**WHAT TO PRODUCE**: Reproduce each of the following items line for line, with nothing changed.

**RECORDS**:
__________________________________________________
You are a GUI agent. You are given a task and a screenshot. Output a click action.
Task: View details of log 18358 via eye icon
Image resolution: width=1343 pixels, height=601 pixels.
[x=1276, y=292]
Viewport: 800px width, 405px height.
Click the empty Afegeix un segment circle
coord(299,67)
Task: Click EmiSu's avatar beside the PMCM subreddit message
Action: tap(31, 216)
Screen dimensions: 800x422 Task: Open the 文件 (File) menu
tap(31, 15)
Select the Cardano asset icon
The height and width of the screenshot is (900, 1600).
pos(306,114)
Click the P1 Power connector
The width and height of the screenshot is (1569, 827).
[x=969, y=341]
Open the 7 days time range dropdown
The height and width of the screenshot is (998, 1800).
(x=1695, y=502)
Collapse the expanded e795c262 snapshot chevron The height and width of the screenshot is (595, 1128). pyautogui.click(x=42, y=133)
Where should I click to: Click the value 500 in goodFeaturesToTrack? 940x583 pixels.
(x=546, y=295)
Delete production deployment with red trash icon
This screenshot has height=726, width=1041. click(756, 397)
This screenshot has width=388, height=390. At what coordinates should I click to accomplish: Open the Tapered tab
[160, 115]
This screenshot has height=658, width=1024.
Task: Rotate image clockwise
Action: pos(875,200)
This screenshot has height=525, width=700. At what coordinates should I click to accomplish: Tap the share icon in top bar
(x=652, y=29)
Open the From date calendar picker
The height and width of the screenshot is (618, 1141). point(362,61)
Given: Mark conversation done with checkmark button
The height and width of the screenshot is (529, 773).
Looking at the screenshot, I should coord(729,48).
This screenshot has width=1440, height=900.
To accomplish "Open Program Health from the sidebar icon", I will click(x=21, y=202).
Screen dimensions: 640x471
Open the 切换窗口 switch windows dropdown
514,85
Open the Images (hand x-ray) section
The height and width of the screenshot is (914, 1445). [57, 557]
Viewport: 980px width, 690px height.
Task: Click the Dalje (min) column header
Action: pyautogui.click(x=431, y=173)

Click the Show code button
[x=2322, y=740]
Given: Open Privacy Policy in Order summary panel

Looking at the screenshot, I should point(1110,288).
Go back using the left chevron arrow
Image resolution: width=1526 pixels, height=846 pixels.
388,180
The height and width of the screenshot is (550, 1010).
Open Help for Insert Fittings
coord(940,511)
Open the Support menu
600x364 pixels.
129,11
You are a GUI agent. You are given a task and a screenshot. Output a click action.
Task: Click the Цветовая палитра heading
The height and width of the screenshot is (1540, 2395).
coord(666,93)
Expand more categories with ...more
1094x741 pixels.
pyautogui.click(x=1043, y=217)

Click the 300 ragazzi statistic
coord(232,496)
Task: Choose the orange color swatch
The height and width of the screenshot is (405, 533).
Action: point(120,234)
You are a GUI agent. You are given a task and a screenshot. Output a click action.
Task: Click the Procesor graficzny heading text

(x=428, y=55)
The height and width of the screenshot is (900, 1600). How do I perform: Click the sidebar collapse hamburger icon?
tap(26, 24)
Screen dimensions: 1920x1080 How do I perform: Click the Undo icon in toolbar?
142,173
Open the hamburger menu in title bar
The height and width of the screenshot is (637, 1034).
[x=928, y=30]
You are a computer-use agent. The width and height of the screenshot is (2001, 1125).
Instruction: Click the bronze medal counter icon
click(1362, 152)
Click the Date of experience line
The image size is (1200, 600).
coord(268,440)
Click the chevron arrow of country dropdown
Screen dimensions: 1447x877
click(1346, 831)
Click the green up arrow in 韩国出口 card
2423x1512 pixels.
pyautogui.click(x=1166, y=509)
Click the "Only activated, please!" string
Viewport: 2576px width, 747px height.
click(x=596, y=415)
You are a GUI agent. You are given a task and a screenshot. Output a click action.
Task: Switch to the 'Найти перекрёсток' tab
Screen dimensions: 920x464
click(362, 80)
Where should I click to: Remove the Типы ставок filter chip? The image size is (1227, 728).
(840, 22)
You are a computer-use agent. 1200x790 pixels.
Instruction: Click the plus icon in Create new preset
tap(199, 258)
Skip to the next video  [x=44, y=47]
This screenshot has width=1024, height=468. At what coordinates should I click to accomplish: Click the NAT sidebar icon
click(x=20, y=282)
__________________________________________________
**EXERCISE ANSWER**:
You are a GUI agent. You are given a task and a screenshot. Output a click action.
Task: View details of log 18358 via eye icon
Image resolution: width=1343 pixels, height=601 pixels.
[x=1276, y=292]
Viewport: 800px width, 405px height.
Click the empty Afegeix un segment circle
coord(299,67)
Task: Click EmiSu's avatar beside the PMCM subreddit message
Action: tap(31, 216)
Screen dimensions: 800x422 Task: Open the 文件 (File) menu
tap(31, 15)
Select the Cardano asset icon
The height and width of the screenshot is (900, 1600).
pos(306,114)
Click the P1 Power connector
The width and height of the screenshot is (1569, 827).
[x=969, y=341]
Open the 7 days time range dropdown
The height and width of the screenshot is (998, 1800).
(x=1695, y=502)
Collapse the expanded e795c262 snapshot chevron The height and width of the screenshot is (595, 1128). pyautogui.click(x=42, y=133)
Where should I click to: Click the value 500 in goodFeaturesToTrack? 940x583 pixels.
(x=546, y=295)
Delete production deployment with red trash icon
This screenshot has height=726, width=1041. click(756, 397)
This screenshot has width=388, height=390. At what coordinates should I click to accomplish: Open the Tapered tab
[160, 115]
This screenshot has height=658, width=1024.
Task: Rotate image clockwise
Action: pos(875,200)
This screenshot has height=525, width=700. At what coordinates should I click to accomplish: Tap the share icon in top bar
(x=652, y=29)
Open the From date calendar picker
The height and width of the screenshot is (618, 1141). point(362,61)
Given: Mark conversation done with checkmark button
The height and width of the screenshot is (529, 773).
Looking at the screenshot, I should coord(729,48).
This screenshot has width=1440, height=900.
To accomplish "Open Program Health from the sidebar icon", I will click(x=21, y=202).
Screen dimensions: 640x471
Open the 切换窗口 switch windows dropdown
514,85
Open the Images (hand x-ray) section
The height and width of the screenshot is (914, 1445). [57, 557]
Viewport: 980px width, 690px height.
Task: Click the Dalje (min) column header
Action: pyautogui.click(x=431, y=173)

Click the Show code button
[x=2322, y=740]
Given: Open Privacy Policy in Order summary panel

Looking at the screenshot, I should point(1110,288).
Go back using the left chevron arrow
Image resolution: width=1526 pixels, height=846 pixels.
388,180
The height and width of the screenshot is (550, 1010).
Open Help for Insert Fittings
coord(940,511)
Open the Support menu
600x364 pixels.
129,11
You are a GUI agent. You are given a task and a screenshot. Output a click action.
Task: Click the Цветовая палитра heading
The height and width of the screenshot is (1540, 2395).
coord(666,93)
Expand more categories with ...more
1094x741 pixels.
pyautogui.click(x=1043, y=217)

Click the 300 ragazzi statistic
coord(232,496)
Task: Choose the orange color swatch
The height and width of the screenshot is (405, 533).
Action: point(120,234)
You are a GUI agent. You are given a task and a screenshot. Output a click action.
Task: Click the Procesor graficzny heading text

(x=428, y=55)
The height and width of the screenshot is (900, 1600). How do I perform: Click the sidebar collapse hamburger icon?
tap(26, 24)
Screen dimensions: 1920x1080 How do I perform: Click the Undo icon in toolbar?
142,173
Open the hamburger menu in title bar
The height and width of the screenshot is (637, 1034).
[x=928, y=30]
You are a computer-use agent. The width and height of the screenshot is (2001, 1125).
Instruction: Click the bronze medal counter icon
click(1362, 152)
Click the Date of experience line
The image size is (1200, 600).
coord(268,440)
Click the chevron arrow of country dropdown
Screen dimensions: 1447x877
click(1346, 831)
Click the green up arrow in 韩国出口 card
2423x1512 pixels.
pyautogui.click(x=1166, y=509)
Click the "Only activated, please!" string
Viewport: 2576px width, 747px height.
click(x=596, y=415)
You are a GUI agent. You are given a task and a screenshot. Output a click action.
Task: Switch to the 'Найти перекрёсток' tab
Screen dimensions: 920x464
click(362, 80)
Where should I click to: Remove the Типы ставок filter chip? The image size is (1227, 728).
(840, 22)
You are a computer-use agent. 1200x790 pixels.
Instruction: Click the plus icon in Create new preset
tap(199, 258)
Skip to the next video  [x=44, y=47]
This screenshot has width=1024, height=468. At what coordinates should I click to accomplish: Click the NAT sidebar icon
click(x=20, y=282)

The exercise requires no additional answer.